■ **Problem to work on**: Output every line of the entries from the line containing "Промокоды и скидки (51, 2269)" through the last, exactly, with no other content.

■ **Saved entries**:
____________________
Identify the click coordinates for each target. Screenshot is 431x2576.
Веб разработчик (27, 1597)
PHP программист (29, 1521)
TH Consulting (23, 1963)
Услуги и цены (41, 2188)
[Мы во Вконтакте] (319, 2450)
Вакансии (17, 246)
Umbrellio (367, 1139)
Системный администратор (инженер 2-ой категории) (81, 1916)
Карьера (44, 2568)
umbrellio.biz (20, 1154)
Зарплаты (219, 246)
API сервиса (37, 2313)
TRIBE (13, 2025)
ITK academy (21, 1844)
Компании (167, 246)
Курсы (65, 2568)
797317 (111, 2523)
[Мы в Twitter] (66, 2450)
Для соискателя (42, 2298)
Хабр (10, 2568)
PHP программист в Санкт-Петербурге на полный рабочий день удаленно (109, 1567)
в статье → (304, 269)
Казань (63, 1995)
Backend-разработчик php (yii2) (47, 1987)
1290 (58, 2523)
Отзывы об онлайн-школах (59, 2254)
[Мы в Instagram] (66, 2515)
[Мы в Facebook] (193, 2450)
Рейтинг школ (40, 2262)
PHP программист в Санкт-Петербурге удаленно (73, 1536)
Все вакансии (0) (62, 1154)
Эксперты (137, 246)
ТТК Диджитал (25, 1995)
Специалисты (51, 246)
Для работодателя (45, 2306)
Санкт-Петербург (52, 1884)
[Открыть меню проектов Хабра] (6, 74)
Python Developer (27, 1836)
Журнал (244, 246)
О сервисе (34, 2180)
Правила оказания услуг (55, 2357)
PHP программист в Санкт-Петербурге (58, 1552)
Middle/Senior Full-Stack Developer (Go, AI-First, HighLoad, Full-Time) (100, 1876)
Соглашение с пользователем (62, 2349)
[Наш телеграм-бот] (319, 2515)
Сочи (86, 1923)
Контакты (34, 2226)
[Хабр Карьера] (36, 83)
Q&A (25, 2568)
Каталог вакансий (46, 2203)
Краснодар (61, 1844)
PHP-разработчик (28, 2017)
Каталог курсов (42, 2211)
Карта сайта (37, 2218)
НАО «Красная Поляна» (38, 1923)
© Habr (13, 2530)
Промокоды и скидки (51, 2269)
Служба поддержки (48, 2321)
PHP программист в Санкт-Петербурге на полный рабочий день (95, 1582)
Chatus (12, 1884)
____________________
■ **Output of the task**:
Промокоды и скидки (51, 2269)
Служба поддержки (48, 2321)
PHP программист в Санкт-Петербурге на полный рабочий день (95, 1582)
Chatus (12, 1884)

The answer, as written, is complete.